Task to carry out
Turn the data below into a Markdown table with two columns, Row and Line, that puts each line in its own numbered row and leaves out blank lines.

┄┄┄┄┄┄┄┄┄┄

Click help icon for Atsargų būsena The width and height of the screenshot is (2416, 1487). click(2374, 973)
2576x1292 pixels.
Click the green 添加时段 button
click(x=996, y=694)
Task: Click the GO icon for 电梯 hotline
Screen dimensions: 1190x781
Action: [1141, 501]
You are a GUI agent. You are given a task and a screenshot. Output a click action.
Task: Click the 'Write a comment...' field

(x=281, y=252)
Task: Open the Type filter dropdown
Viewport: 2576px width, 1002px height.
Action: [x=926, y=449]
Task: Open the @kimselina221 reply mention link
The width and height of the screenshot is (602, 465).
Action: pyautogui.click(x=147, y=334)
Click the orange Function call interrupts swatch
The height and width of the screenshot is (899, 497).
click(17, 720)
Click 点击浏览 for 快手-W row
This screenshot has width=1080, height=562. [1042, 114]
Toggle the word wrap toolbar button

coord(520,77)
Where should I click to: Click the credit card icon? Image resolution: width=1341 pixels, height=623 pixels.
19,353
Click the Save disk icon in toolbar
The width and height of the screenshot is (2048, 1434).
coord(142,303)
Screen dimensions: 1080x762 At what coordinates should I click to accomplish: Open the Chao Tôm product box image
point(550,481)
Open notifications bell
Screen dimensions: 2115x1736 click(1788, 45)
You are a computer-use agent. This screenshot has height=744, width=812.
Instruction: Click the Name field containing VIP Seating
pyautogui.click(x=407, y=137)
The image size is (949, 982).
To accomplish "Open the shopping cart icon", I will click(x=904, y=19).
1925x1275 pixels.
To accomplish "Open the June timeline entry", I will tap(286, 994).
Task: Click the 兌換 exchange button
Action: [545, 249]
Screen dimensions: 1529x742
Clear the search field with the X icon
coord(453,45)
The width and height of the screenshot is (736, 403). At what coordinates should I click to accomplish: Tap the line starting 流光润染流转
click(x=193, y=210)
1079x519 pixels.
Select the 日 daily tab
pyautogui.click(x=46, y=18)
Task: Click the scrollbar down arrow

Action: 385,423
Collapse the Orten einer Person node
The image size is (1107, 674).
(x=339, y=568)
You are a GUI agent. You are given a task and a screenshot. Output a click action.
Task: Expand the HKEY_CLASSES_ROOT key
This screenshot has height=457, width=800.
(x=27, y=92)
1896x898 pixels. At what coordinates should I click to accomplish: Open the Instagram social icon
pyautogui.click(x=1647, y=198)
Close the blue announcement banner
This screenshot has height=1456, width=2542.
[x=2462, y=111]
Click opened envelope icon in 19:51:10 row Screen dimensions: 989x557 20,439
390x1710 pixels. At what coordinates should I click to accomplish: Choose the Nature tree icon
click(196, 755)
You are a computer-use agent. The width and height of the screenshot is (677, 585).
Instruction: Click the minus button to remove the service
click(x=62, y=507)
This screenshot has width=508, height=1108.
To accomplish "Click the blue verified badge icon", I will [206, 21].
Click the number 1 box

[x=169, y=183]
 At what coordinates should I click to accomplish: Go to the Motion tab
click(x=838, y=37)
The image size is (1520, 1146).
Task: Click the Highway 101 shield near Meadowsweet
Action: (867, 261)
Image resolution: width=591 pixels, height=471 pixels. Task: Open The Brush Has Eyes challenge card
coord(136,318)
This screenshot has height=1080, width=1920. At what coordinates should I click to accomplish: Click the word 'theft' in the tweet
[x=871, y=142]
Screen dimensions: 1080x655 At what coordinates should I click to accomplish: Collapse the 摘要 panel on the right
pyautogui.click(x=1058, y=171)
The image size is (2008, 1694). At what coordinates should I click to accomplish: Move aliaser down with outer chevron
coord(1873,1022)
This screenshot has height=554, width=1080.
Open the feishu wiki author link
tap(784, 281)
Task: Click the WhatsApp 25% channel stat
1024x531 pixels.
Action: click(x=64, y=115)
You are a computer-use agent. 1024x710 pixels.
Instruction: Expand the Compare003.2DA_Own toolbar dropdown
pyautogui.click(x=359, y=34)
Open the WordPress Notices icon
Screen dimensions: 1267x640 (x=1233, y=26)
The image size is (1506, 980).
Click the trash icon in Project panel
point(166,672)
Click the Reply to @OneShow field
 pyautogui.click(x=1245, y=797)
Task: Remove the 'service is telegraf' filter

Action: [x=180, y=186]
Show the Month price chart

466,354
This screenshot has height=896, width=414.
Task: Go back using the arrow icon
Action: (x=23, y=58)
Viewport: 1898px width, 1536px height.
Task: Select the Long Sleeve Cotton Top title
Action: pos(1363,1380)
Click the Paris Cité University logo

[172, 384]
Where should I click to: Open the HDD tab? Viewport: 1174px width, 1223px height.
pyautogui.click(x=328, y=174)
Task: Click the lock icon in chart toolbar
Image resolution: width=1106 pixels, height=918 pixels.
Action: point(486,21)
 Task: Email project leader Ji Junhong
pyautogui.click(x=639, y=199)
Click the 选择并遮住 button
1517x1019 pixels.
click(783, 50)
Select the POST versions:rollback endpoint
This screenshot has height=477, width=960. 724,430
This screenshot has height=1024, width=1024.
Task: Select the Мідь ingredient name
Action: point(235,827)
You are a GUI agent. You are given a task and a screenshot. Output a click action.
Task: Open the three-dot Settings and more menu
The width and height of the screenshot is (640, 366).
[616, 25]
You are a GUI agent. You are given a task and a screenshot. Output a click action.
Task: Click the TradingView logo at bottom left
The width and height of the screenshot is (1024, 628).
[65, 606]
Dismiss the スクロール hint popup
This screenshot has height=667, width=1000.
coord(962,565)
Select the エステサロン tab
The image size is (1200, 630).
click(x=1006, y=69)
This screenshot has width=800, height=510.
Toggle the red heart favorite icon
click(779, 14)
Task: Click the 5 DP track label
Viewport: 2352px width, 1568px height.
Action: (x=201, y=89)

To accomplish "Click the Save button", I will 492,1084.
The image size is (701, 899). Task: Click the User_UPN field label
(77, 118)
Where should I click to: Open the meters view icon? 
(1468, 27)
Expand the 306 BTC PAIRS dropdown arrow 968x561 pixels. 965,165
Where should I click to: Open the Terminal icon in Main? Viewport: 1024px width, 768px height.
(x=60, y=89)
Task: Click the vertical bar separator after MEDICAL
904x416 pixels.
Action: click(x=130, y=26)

┄┄┄┄┄┄┄┄┄┄

Written reply
| Row | Line |
|---|---|
| 1 | Click help icon for Atsargų būsena The width and height of the screenshot is (2416, 1487). click(2374, 973) |
| 2 | 2576x1292 pixels. |
| 3 | Click the green 添加时段 button |
| 4 | click(x=996, y=694) |
| 5 | Task: Click the GO icon for 电梯 hotline |
| 6 | Screen dimensions: 1190x781 |
| 7 | Action: [1141, 501] |
| 8 | You are a GUI agent. You are given a task and a screenshot. Output a click action. |
| 9 | Task: Click the 'Write a comment...' field |
| 10 | (x=281, y=252) |
| 11 | Task: Open the Type filter dropdown |
| 12 | Viewport: 2576px width, 1002px height. |
| 13 | Action: [x=926, y=449] |
| 14 | Task: Open the @kimselina221 reply mention link |
| 15 | The width and height of the screenshot is (602, 465). |
| 16 | Action: pyautogui.click(x=147, y=334) |
| 17 | Click the orange Function call interrupts swatch |
| 18 | The height and width of the screenshot is (899, 497). |
| 19 | click(17, 720) |
| 20 | Click 点击浏览 for 快手-W row |
| 21 | This screenshot has width=1080, height=562. [1042, 114] |
| 22 | Toggle the word wrap toolbar button |
| 23 | coord(520,77) |
| 24 | Where should I click to: Click the credit card icon? Image resolution: width=1341 pixels, height=623 pixels. |
| 25 | 19,353 |
| 26 | Click the Save disk icon in toolbar |
| 27 | The width and height of the screenshot is (2048, 1434). |
| 28 | coord(142,303) |
| 29 | Screen dimensions: 1080x762 At what coordinates should I click to accomplish: Open the Chao Tôm product box image |
| 30 | point(550,481) |
| 31 | Open notifications bell |
| 32 | Screen dimensions: 2115x1736 click(1788, 45) |
| 33 | You are a computer-use agent. This screenshot has height=744, width=812. |
| 34 | Instruction: Click the Name field containing VIP Seating |
| 35 | pyautogui.click(x=407, y=137) |
| 36 | The image size is (949, 982). |
| 37 | To accomplish "Open the shopping cart icon", I will click(x=904, y=19). |
| 38 | 1925x1275 pixels. |
| 39 | To accomplish "Open the June timeline entry", I will tap(286, 994). |
| 40 | Task: Click the 兌換 exchange button |
| 41 | Action: [545, 249] |
| 42 | Screen dimensions: 1529x742 |
| 43 | Clear the search field with the X icon |
| 44 | coord(453,45) |
| 45 | The width and height of the screenshot is (736, 403). At what coordinates should I click to accomplish: Tap the line starting 流光润染流转 |
| 46 | click(x=193, y=210) |
| 47 | 1079x519 pixels. |
| 48 | Select the 日 daily tab |
| 49 | pyautogui.click(x=46, y=18) |
| 50 | Task: Click the scrollbar down arrow |
| 51 | Action: 385,423 |
| 52 | Collapse the Orten einer Person node |
| 53 | The image size is (1107, 674). |
| 54 | (x=339, y=568) |
| 55 | You are a GUI agent. You are given a task and a screenshot. Output a click action. |
| 56 | Task: Expand the HKEY_CLASSES_ROOT key |
| 57 | This screenshot has height=457, width=800. |
| 58 | (x=27, y=92) |
| 59 | 1896x898 pixels. At what coordinates should I click to accomplish: Open the Instagram social icon |
| 60 | pyautogui.click(x=1647, y=198) |
| 61 | Close the blue announcement banner |
| 62 | This screenshot has height=1456, width=2542. |
| 63 | [x=2462, y=111] |
| 64 | Click opened envelope icon in 19:51:10 row Screen dimensions: 989x557 20,439 |
| 65 | 390x1710 pixels. At what coordinates should I click to accomplish: Choose the Nature tree icon |
| 66 | click(196, 755) |
| 67 | You are a computer-use agent. The width and height of the screenshot is (677, 585). |
| 68 | Instruction: Click the minus button to remove the service |
| 69 | click(x=62, y=507) |
| 70 | This screenshot has width=508, height=1108. |
| 71 | To accomplish "Click the blue verified badge icon", I will [206, 21]. |
| 72 | Click the number 1 box |
| 73 | [x=169, y=183] |
| 74 |  At what coordinates should I click to accomplish: Go to the Motion tab |
| 75 | click(x=838, y=37) |
| 76 | The image size is (1520, 1146). |
| 77 | Task: Click the Highway 101 shield near Meadowsweet |
| 78 | Action: (867, 261) |
| 79 | Image resolution: width=591 pixels, height=471 pixels. Task: Open The Brush Has Eyes challenge card |
| 80 | coord(136,318) |
| 81 | This screenshot has height=1080, width=1920. At what coordinates should I click to accomplish: Click the word 'theft' in the tweet |
| 82 | [x=871, y=142] |
| 83 | Screen dimensions: 1080x655 At what coordinates should I click to accomplish: Collapse the 摘要 panel on the right |
| 84 | pyautogui.click(x=1058, y=171) |
| 85 | The image size is (2008, 1694). At what coordinates should I click to accomplish: Move aliaser down with outer chevron |
| 86 | coord(1873,1022) |
| 87 | This screenshot has height=554, width=1080. |
| 88 | Open the feishu wiki author link |
| 89 | tap(784, 281) |
| 90 | Task: Click the WhatsApp 25% channel stat |
| 91 | 1024x531 pixels. |
| 92 | Action: click(x=64, y=115) |
| 93 | You are a computer-use agent. 1024x710 pixels. |
| 94 | Instruction: Expand the Compare003.2DA_Own toolbar dropdown |
| 95 | pyautogui.click(x=359, y=34) |
| 96 | Open the WordPress Notices icon |
| 97 | Screen dimensions: 1267x640 (x=1233, y=26) |
| 98 | The image size is (1506, 980). |
| 99 | Click the trash icon in Project panel |
| 100 | point(166,672) |
| 101 | Click the Reply to @OneShow field |
| 102 |  pyautogui.click(x=1245, y=797) |
| 103 | Task: Remove the 'service is telegraf' filter |
| 104 | Action: [x=180, y=186] |
| 105 | Show the Month price chart |
| 106 | 466,354 |
| 107 | This screenshot has height=896, width=414. |
| 108 | Task: Go back using the arrow icon |
| 109 | Action: (x=23, y=58) |
| 110 | Viewport: 1898px width, 1536px height. |
| 111 | Task: Select the Long Sleeve Cotton Top title |
| 112 | Action: pos(1363,1380) |
| 113 | Click the Paris Cité University logo |
| 114 | [172, 384] |
| 115 | Where should I click to: Open the HDD tab? Viewport: 1174px width, 1223px height. |
| 116 | pyautogui.click(x=328, y=174) |
| 117 | Task: Click the lock icon in chart toolbar |
| 118 | Image resolution: width=1106 pixels, height=918 pixels. |
| 119 | Action: point(486,21) |
| 120 |  Task: Email project leader Ji Junhong |
| 121 | pyautogui.click(x=639, y=199) |
| 122 | Click the 选择并遮住 button |
| 123 | 1517x1019 pixels. |
| 124 | click(783, 50) |
| 125 | Select the POST versions:rollback endpoint |
| 126 | This screenshot has height=477, width=960. 724,430 |
| 127 | This screenshot has height=1024, width=1024. |
| 128 | Task: Select the Мідь ingredient name |
| 129 | Action: point(235,827) |
| 130 | You are a GUI agent. You are given a task and a screenshot. Output a click action. |
| 131 | Task: Open the three-dot Settings and more menu |
| 132 | The width and height of the screenshot is (640, 366). |
| 133 | [616, 25] |
| 134 | You are a GUI agent. You are given a task and a screenshot. Output a click action. |
| 135 | Task: Click the TradingView logo at bottom left |
| 136 | The width and height of the screenshot is (1024, 628). |
| 137 | [65, 606] |
| 138 | Dismiss the スクロール hint popup |
| 139 | This screenshot has height=667, width=1000. |
| 140 | coord(962,565) |
| 141 | Select the エステサロン tab |
| 142 | The image size is (1200, 630). |
| 143 | click(x=1006, y=69) |
| 144 | This screenshot has width=800, height=510. |
| 145 | Toggle the red heart favorite icon |
| 146 | click(779, 14) |
| 147 | Task: Click the 5 DP track label |
| 148 | Viewport: 2352px width, 1568px height. |
| 149 | Action: (x=201, y=89) |
| 150 | To accomplish "Click the Save button", I will 492,1084. |
| 151 | The image size is (701, 899). Task: Click the User_UPN field label |
| 152 | (77, 118) |
| 153 | Where should I click to: Open the meters view icon?  |
| 154 | (1468, 27) |
| 155 | Expand the 306 BTC PAIRS dropdown arrow 968x561 pixels. 965,165 |
| 156 | Where should I click to: Open the Terminal icon in Main? Viewport: 1024px width, 768px height. |
| 157 | (x=60, y=89) |
| 158 | Task: Click the vertical bar separator after MEDICAL |
| 159 | 904x416 pixels. |
| 160 | Action: click(x=130, y=26) |